In its first meeting of the quarter, the Graduate Student Council (GSC) passed resolutions calling upon the University to designate Election Day as a holiday for students, faculty and staff and condemning the University’s treatment of workers during the pandemic.
The GSC unanimously adopted the Election Day resolution. The resolution aims to increase the likelihood that members of the Stanford community will vote. The same resolution unanimously passed the Undergraduate Senate on Tuesday.
The Council also adopted a second resolution, authored by members of the ASSU’s executive cabinet and senators and sponsored by Students for Workers’ Rights, which condemns the University for “failure to adequately protect and inform” workers. The resolution alleged that over 75% of laid-off UG2 custodial workers had not received support promised by the University despite their eligibility under University policy.
A University spokesperson did not immediately respond to a request for comment about the laid-off workers.
Councilors also discussed criticism of the Campus Compact, a commitment graduate students living on campus are required to sign that outlines requirements intended to prevent the spread of COVID-19. The Council will soon send out a survey to the student body to gauge student opinions on the Compact.
The Compact has come under fire from graduate students, who have raised concerns that the compact is unnecessarily punitive and disproportionately harms marginalized populations on campus. Councilor Kari Barclay, fifth-year theater and performance studies Ph.D. student, at the meeting described the compact as “undemocratic.”

########################################

**To do:**
Echo the passage of the Graduate Student Council article from "The GSC unanimously" up to and including "under University policy.", word for word. The records that follow have no connection to the article on the Graduate Student Council meeting.

Collected data:

########################################

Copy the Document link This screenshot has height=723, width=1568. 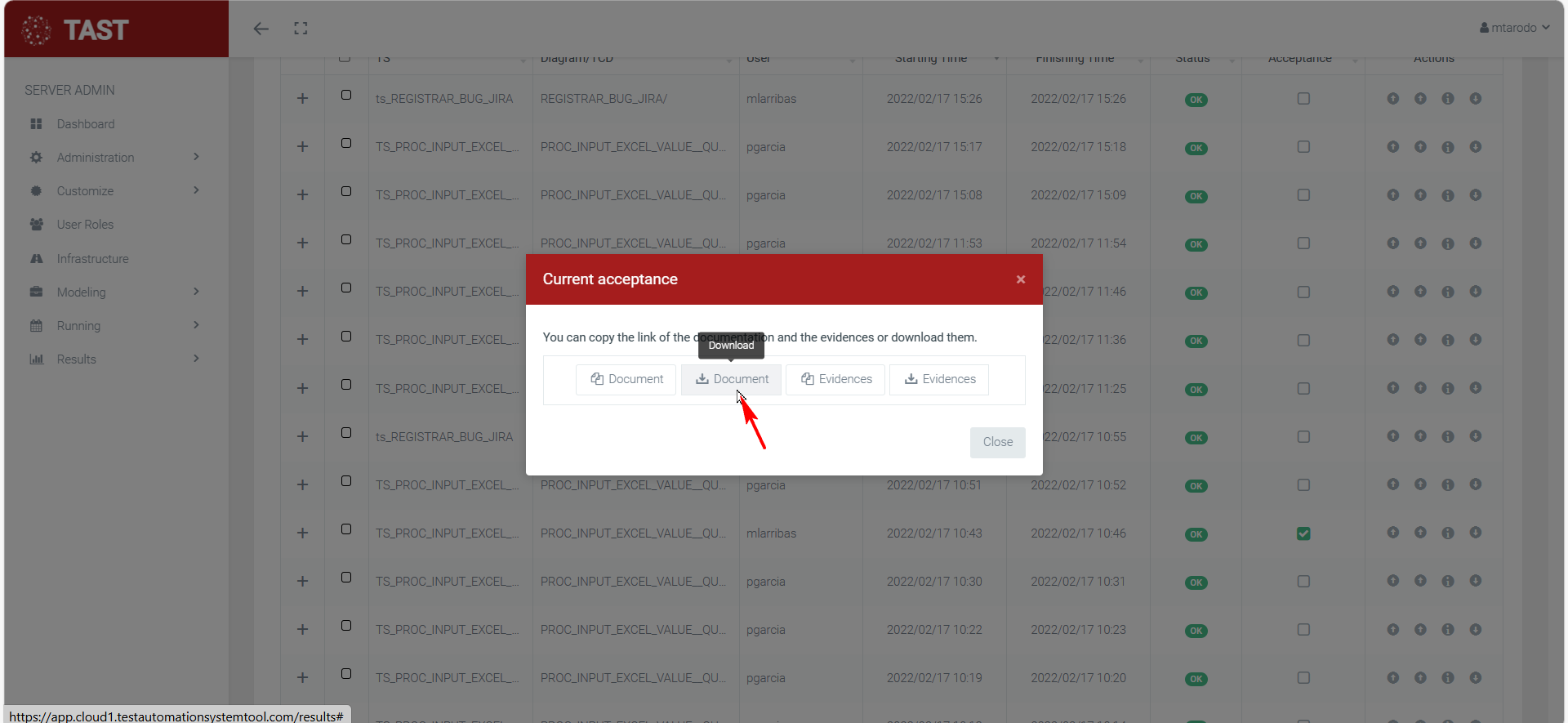click(626, 379)
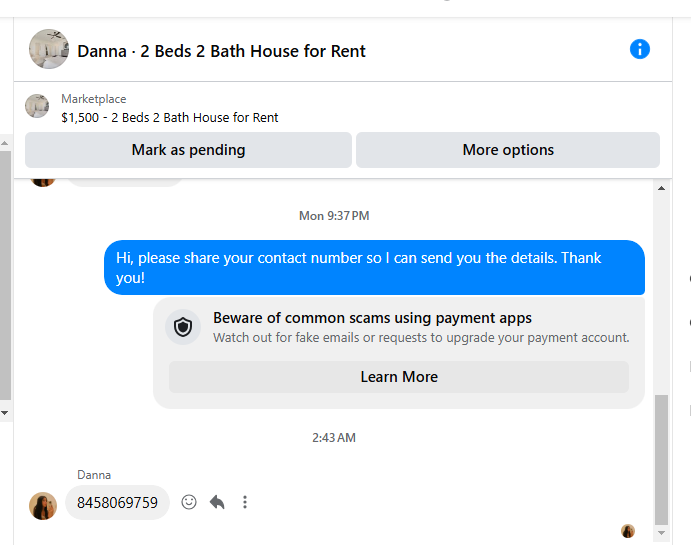The height and width of the screenshot is (545, 691).
Task: Click the left panel scroll down arrow
Action: (x=4, y=413)
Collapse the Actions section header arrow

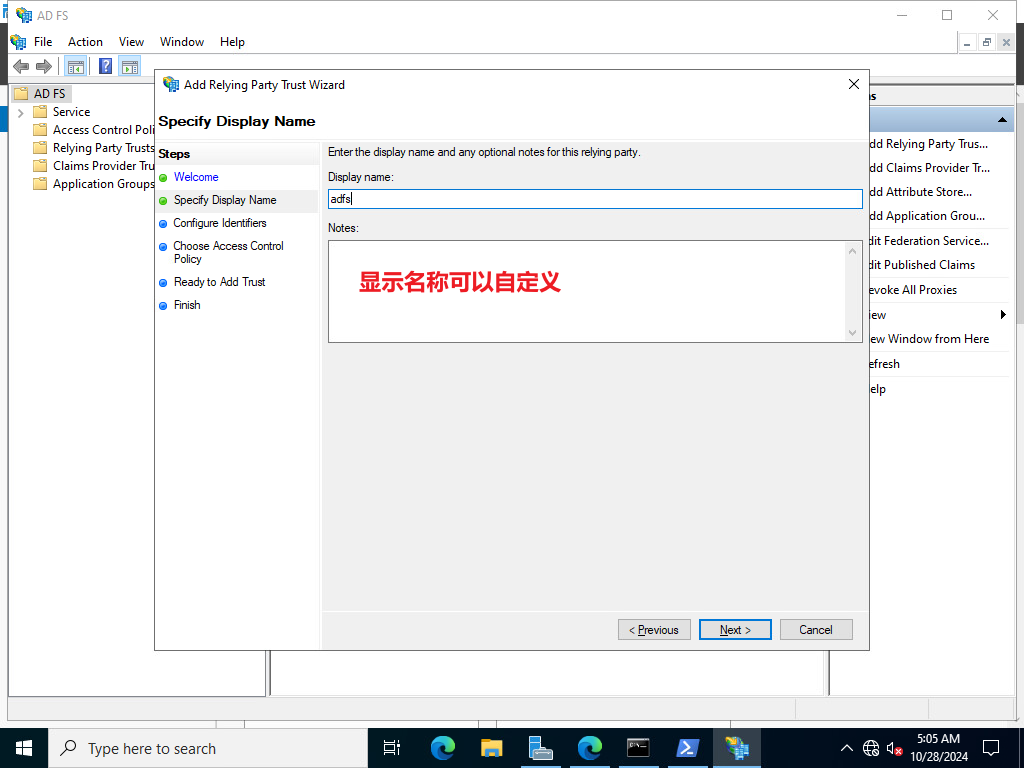click(1002, 120)
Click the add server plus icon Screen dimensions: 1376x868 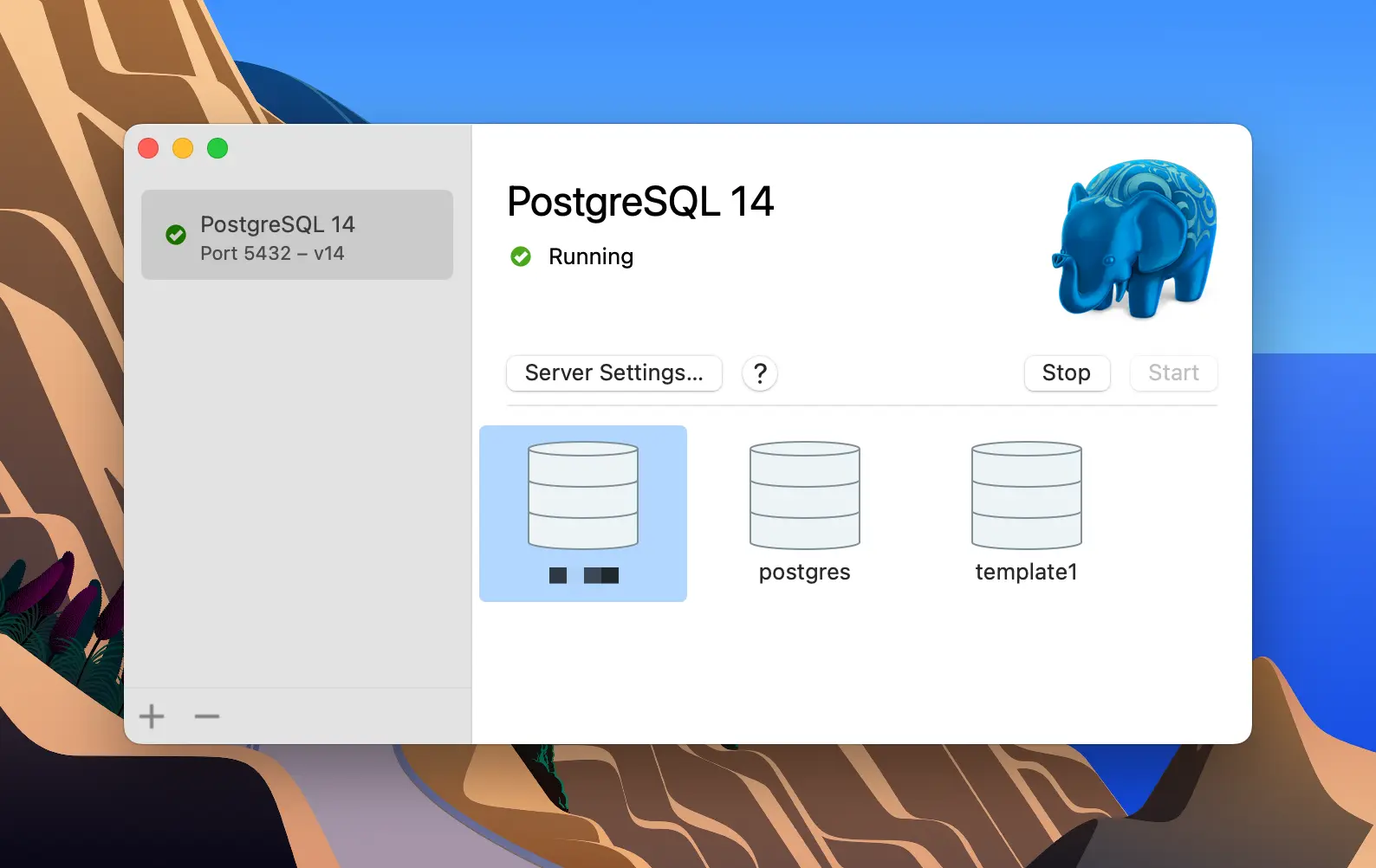coord(152,716)
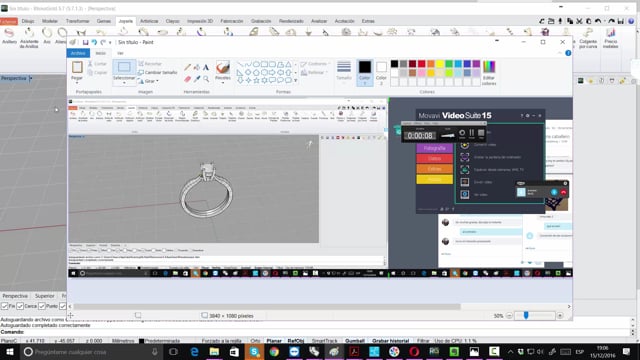Activate the Color picker eyedropper tool
Viewport: 640px width, 360px height.
[x=197, y=79]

########################################

**Output of the exercise:**
The GSC unanimously adopted the Election Day resolution. The resolution aims to increase the likelihood that members of the Stanford community will vote. The same resolution unanimously passed the Undergraduate Senate on Tuesday.
The Council also adopted a second resolution, authored by members of the ASSU’s executive cabinet and senators and sponsored by Students for Workers’ Rights, which condemns the University for “failure to adequately protect and inform” workers. The resolution alleged that over 75% of laid-off UG2 custodial workers had not received support promised by the University despite their eligibility under University policy.